= Beginning of Section =

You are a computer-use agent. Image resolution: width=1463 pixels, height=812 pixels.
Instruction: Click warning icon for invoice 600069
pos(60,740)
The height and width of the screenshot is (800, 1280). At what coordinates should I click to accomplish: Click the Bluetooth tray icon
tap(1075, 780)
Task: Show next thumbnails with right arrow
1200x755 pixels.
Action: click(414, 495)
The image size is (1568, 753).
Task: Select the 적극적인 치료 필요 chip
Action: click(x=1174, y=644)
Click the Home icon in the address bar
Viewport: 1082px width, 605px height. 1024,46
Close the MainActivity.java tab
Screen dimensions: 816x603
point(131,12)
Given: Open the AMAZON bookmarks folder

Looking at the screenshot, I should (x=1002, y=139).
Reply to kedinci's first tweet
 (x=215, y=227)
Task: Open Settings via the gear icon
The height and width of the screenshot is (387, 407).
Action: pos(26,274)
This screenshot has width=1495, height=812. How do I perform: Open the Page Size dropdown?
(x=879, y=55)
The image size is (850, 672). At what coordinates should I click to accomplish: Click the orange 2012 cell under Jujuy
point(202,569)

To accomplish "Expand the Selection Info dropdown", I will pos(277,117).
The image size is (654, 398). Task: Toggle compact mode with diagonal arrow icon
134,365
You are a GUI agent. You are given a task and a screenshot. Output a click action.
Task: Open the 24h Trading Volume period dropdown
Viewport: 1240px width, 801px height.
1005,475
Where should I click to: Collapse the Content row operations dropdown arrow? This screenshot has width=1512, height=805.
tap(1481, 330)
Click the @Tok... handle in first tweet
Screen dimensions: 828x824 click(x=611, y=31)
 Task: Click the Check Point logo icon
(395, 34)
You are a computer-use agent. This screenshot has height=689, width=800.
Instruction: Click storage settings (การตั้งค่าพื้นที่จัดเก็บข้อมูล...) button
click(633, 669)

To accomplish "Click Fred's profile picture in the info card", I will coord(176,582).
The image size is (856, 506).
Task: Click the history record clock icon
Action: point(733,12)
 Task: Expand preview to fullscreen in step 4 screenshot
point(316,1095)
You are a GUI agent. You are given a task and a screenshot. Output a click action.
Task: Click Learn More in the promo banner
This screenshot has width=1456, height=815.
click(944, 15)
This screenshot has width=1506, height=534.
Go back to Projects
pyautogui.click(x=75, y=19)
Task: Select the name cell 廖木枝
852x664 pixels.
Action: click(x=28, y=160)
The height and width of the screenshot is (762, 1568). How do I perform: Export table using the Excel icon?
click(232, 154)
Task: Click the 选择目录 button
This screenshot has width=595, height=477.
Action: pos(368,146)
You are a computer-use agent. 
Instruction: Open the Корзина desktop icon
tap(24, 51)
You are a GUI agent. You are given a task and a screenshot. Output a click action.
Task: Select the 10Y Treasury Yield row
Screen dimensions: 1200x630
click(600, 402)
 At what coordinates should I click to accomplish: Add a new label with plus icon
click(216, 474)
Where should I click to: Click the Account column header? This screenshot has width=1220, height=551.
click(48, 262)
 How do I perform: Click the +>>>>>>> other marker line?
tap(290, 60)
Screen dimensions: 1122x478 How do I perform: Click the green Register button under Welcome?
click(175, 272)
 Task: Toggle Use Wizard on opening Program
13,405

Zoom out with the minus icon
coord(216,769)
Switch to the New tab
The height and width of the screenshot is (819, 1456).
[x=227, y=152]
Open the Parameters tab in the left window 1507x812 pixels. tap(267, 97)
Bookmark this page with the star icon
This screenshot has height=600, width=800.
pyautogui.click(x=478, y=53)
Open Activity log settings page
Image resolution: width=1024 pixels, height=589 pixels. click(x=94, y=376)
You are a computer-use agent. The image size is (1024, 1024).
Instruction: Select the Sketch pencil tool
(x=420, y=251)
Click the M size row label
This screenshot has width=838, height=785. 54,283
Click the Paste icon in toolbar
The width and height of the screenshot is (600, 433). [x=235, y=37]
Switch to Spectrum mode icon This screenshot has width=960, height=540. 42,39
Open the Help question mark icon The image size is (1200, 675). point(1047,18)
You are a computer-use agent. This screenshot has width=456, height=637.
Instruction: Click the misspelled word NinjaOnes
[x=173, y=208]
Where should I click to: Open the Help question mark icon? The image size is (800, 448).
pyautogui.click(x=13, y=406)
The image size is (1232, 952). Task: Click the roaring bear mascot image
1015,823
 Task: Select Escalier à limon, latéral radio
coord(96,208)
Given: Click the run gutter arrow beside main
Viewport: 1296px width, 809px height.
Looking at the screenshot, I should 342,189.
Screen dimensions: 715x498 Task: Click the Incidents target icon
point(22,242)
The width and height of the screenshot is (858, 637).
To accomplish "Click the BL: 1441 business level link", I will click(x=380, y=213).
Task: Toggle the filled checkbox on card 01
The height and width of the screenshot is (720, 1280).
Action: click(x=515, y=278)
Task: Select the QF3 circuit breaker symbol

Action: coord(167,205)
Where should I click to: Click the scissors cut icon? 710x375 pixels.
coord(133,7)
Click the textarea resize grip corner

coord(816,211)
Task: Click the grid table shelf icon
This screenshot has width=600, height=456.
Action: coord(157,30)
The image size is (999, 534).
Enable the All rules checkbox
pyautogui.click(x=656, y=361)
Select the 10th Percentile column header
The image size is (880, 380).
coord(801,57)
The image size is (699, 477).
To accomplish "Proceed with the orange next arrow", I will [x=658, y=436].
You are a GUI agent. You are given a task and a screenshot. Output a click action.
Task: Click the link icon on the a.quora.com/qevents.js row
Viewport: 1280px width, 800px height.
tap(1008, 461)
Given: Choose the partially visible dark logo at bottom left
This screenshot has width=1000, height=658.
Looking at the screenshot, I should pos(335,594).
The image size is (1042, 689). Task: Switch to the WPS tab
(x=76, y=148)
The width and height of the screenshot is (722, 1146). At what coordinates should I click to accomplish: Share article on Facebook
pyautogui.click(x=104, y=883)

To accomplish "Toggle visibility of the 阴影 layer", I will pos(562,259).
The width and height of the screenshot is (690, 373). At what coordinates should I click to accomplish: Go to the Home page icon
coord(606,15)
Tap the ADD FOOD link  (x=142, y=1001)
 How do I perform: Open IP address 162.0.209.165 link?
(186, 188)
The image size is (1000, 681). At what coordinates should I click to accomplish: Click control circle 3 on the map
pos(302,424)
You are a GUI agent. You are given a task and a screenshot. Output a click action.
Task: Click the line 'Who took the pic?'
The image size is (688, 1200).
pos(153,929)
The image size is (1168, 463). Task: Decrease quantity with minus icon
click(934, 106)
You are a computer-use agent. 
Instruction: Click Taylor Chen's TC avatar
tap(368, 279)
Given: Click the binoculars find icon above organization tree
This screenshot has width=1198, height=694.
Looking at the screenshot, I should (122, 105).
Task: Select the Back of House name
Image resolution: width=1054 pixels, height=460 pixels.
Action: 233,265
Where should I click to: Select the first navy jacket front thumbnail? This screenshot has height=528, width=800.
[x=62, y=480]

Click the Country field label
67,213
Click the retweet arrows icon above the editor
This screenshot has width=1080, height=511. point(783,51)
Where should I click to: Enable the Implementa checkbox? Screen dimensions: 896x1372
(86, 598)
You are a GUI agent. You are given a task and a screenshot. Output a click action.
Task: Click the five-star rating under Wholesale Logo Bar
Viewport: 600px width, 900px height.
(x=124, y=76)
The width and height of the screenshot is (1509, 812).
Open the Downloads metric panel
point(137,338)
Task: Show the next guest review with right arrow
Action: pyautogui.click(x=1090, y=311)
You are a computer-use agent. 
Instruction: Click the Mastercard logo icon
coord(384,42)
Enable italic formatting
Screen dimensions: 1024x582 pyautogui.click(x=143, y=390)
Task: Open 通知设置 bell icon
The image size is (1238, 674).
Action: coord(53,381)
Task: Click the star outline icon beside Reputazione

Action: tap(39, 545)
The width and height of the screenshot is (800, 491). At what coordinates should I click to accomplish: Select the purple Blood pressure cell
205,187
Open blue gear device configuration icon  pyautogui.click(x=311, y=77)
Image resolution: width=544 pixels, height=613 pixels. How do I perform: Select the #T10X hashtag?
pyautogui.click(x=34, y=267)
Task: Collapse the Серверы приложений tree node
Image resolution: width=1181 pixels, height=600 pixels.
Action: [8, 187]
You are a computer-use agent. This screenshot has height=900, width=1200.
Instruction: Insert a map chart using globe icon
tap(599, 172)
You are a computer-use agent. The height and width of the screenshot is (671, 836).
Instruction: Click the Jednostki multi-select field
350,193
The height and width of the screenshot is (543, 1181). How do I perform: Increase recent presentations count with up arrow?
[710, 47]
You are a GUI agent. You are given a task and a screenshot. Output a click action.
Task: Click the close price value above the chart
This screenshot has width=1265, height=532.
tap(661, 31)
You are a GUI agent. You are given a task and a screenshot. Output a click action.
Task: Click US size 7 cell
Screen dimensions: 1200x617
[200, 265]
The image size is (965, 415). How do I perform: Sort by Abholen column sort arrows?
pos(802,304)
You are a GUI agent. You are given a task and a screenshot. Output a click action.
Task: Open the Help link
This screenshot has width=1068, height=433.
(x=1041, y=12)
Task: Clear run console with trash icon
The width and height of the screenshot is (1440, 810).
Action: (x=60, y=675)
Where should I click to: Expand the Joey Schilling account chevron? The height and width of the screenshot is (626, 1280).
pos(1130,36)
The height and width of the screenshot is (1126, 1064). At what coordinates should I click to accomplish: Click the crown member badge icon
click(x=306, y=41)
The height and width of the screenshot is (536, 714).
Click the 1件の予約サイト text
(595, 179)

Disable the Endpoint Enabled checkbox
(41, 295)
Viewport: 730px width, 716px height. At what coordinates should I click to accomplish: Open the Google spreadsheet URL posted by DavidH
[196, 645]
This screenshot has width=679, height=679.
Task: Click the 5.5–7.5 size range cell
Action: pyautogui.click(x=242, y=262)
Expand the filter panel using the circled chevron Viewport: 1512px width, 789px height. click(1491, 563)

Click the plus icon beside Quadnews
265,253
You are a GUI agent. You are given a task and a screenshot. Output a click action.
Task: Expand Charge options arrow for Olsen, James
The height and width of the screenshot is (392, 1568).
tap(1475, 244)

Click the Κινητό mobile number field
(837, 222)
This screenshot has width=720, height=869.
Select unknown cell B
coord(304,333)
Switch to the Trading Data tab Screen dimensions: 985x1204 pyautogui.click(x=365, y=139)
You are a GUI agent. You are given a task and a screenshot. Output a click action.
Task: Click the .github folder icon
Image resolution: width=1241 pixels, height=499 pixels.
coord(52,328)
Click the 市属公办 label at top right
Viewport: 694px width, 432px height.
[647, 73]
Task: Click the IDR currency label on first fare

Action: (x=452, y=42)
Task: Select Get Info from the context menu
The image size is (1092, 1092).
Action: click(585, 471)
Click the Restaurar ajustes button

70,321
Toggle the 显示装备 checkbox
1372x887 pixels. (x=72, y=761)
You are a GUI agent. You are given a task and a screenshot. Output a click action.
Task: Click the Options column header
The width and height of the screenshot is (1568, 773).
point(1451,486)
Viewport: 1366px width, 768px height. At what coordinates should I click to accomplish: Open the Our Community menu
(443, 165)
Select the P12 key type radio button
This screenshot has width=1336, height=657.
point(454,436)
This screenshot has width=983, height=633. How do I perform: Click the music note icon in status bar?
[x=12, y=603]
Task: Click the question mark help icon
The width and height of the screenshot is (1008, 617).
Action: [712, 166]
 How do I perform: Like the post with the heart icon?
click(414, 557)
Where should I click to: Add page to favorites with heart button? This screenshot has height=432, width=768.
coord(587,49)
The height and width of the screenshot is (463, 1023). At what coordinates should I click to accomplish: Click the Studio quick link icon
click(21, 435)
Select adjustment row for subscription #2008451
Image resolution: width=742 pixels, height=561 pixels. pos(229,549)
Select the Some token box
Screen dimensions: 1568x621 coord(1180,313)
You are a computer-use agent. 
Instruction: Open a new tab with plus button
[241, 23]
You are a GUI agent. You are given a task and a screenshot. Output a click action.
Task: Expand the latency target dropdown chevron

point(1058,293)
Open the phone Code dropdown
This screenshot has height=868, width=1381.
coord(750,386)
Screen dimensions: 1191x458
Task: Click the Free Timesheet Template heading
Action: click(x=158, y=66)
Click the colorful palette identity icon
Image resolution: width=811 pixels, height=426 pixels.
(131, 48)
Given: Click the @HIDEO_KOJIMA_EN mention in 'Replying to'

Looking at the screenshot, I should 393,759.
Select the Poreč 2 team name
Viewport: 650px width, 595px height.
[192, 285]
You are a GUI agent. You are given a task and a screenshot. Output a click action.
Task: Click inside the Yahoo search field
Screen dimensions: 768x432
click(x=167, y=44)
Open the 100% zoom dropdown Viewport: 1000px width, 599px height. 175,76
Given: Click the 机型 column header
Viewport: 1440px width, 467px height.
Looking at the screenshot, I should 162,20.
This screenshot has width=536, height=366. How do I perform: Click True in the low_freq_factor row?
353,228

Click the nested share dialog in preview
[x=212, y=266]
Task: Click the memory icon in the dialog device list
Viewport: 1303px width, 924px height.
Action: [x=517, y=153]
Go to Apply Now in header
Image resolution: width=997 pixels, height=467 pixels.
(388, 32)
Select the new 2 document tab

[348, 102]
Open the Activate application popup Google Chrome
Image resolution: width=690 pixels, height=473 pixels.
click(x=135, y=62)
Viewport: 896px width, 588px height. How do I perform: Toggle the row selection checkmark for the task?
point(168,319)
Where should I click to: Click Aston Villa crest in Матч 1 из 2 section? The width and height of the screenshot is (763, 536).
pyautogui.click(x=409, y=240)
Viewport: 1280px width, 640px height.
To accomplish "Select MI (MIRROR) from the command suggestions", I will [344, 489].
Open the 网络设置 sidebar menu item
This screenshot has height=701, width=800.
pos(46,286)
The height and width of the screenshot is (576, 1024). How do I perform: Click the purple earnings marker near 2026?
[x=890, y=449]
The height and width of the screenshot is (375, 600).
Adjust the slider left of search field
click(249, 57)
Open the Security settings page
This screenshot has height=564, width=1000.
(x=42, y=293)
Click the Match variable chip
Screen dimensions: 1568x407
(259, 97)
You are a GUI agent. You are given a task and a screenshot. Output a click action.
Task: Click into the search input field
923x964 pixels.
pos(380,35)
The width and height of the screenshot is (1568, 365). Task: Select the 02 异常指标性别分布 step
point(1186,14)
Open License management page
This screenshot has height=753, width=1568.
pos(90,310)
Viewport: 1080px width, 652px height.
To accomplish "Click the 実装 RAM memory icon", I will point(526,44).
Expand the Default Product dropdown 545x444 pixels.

= End of Section =

Please report every line of the listing that contains the string "device".

Open blue gear device configuration icon  pyautogui.click(x=311, y=77)
Task: Click the memory icon in the dialog device list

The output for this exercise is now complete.